> AIM OF THE EXERCISE
All that is wanted is the exact text of the lines below from the one with "Click the 取消 button" through the one with "1065x598 pixels. How", inclusive, minus any pictures.

> RECORDED DATA
_ _ _
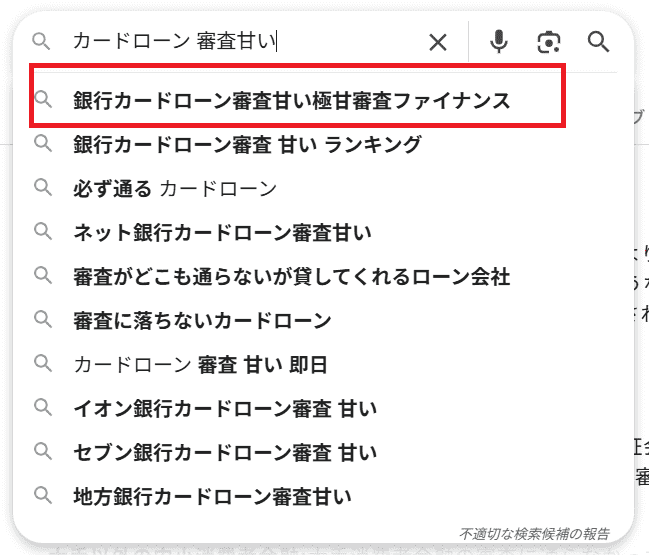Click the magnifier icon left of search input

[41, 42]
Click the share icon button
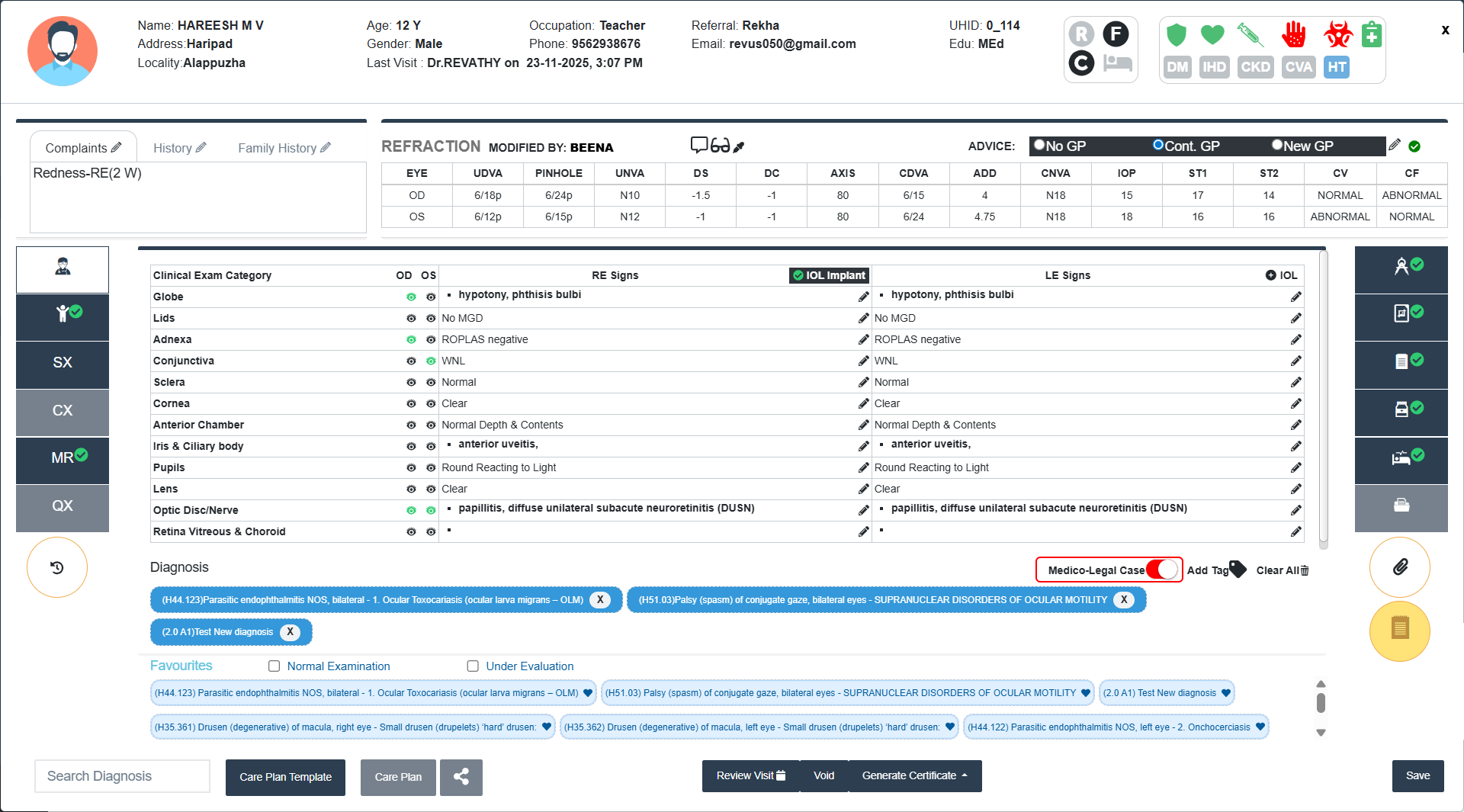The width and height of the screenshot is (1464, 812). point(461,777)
_ _ _
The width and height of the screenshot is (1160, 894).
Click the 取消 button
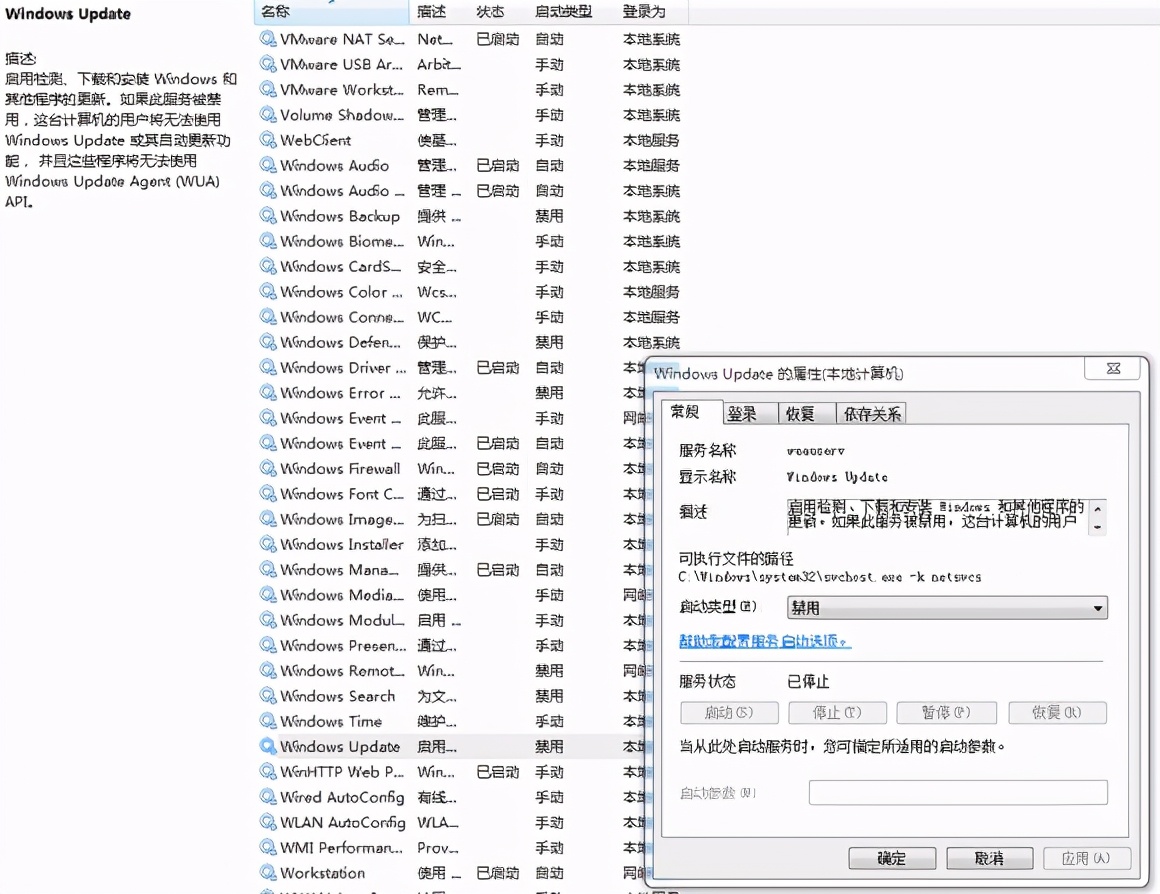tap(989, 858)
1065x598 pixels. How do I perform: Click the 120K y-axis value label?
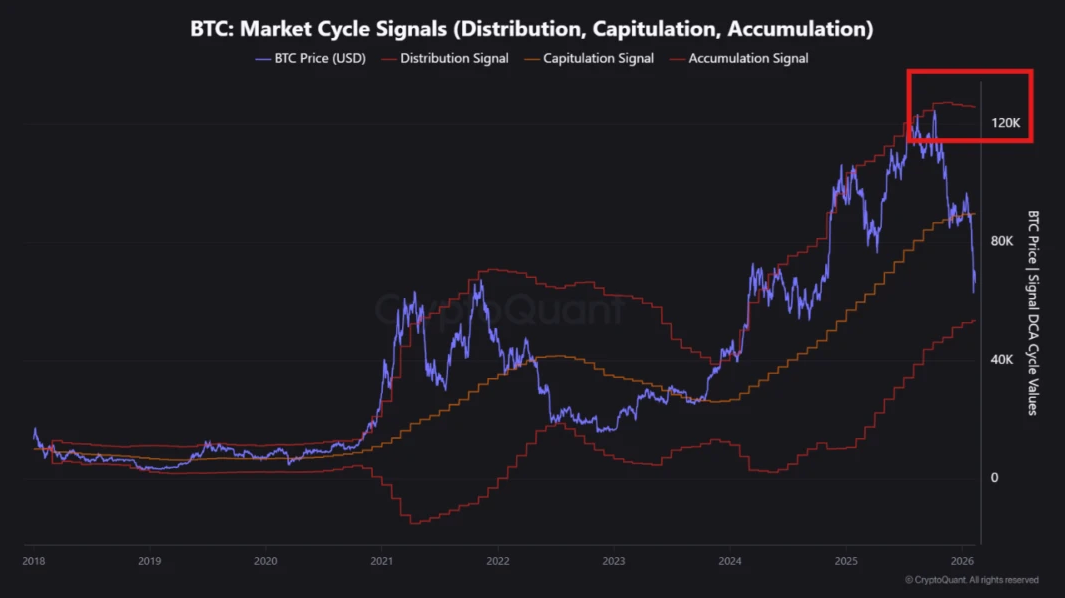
_ _ _
> RESPONSE TO THE EXERCISE
Click the 取消 button
tap(989, 858)
1065x598 pixels. How do I perform: Click the 120K y-axis value label?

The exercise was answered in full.